In smaller environments or cases where very few people are affected it’s much simpler to give them a call, or contacting them through skype. An email about an email may be useful but may cause confusion and a torrent of unnecessary warnings to the security team about this second piece. You know your people and yes, some are nuts. They are good at what they are and that doesn’t necessarily implies handling a computing device. How many of you admins or programmers do still fight with spreadsheets? Welcome.
But what to warn them about? This is a simple bullet point list.
– There’s a potentially harmful mail on the inbox.
– The title is: xxx. The sender is: xxx
– Find it. And do not open it.
– Delete it.
– In case it was previosly spotted and nothing was done, just delete it.
– If it was spotted and opened please report username.
– If any link was clicked please report username.
– If any credentials were entered anywhere please report username.
– If in doubt please contact the helpdesk service.
– If the computer is blocked or behaving strangely turn it off and report the case to the helpdesk service.
Combine the concepts above, and yours, to suit your needs.

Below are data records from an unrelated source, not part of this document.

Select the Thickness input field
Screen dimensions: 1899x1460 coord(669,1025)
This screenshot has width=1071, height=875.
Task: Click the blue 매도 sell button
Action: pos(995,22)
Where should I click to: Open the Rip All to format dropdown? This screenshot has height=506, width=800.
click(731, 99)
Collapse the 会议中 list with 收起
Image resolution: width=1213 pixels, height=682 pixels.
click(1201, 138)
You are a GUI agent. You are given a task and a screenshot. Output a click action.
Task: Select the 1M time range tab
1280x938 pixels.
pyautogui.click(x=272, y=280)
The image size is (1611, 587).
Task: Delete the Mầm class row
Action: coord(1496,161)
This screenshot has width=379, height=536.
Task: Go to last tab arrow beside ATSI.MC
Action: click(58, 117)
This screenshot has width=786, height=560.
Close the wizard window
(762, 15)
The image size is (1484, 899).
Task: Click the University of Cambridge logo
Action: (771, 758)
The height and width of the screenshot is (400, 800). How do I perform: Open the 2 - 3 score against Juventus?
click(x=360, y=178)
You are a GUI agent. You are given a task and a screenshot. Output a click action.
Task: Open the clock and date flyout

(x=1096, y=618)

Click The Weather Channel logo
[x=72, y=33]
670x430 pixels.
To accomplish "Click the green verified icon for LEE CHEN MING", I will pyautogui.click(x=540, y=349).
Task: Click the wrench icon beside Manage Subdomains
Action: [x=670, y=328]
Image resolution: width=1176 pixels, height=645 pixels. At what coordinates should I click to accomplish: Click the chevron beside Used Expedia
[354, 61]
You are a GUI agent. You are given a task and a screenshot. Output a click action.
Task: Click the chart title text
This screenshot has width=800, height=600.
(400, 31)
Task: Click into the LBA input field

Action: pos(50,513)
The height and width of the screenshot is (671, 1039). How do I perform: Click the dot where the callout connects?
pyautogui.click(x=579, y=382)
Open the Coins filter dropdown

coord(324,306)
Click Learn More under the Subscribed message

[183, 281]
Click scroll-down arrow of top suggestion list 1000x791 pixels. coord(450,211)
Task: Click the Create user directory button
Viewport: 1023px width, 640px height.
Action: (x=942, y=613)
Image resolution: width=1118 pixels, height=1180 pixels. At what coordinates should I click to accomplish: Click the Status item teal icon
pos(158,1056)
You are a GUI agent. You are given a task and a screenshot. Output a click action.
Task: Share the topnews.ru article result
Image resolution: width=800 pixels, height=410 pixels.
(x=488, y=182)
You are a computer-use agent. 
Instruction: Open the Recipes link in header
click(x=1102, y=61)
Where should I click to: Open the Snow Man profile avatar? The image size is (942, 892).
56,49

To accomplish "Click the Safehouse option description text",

For those who have fallen into the trap, for example introducing credentials on a non-legitimate site the quickest and safest action is to change their domain password. But that is only one type of attack where the malicious actor just wanted to steal a username and a password.
Furthermore attackers may have not done a credential stealing attempt but a more nefarious and insidious type of attack such as planting a backdoor. In those cases an active, probably on-site intervention would be needed. Disconnecting the device from the network, scanning with several antivirus and antimalware tools will be necessary. The recent activity of such device with the help of IDS systems such as Suricata or SIEM software. If days later the same user and device are detected causing suspicious activity a complete reinstall of the operating system and software may be needed.
Not clicking on every single link is a lesson we all have had to learn at some point. That doesn’t mean well trained personnel can’t be tricked. All of us can fall into one of those traps. Be aware of how similar does ‘.com’ look to ‘.corn’. Rub your eyes, I can wait. See? That simple. Luckily for us ‘.corn’ isn’t available as a top level domain. But there’s a good chance some similar domain to the one your company is using is free and some malicious actor tries to trick your staff.
Email security is hard. Filters have improved a lot and there are many tools available, from antivirus software to antispam. But now and then one of those unwanted mails sneak into the inbox. And boy they can cause harm in any environment.
Security shouldn’t rely on one or two aspects but an holistic approach should be taken. There are many steps to take and the bigger the environment is the bigger the challenge. I just hope this article has help a few admins and users.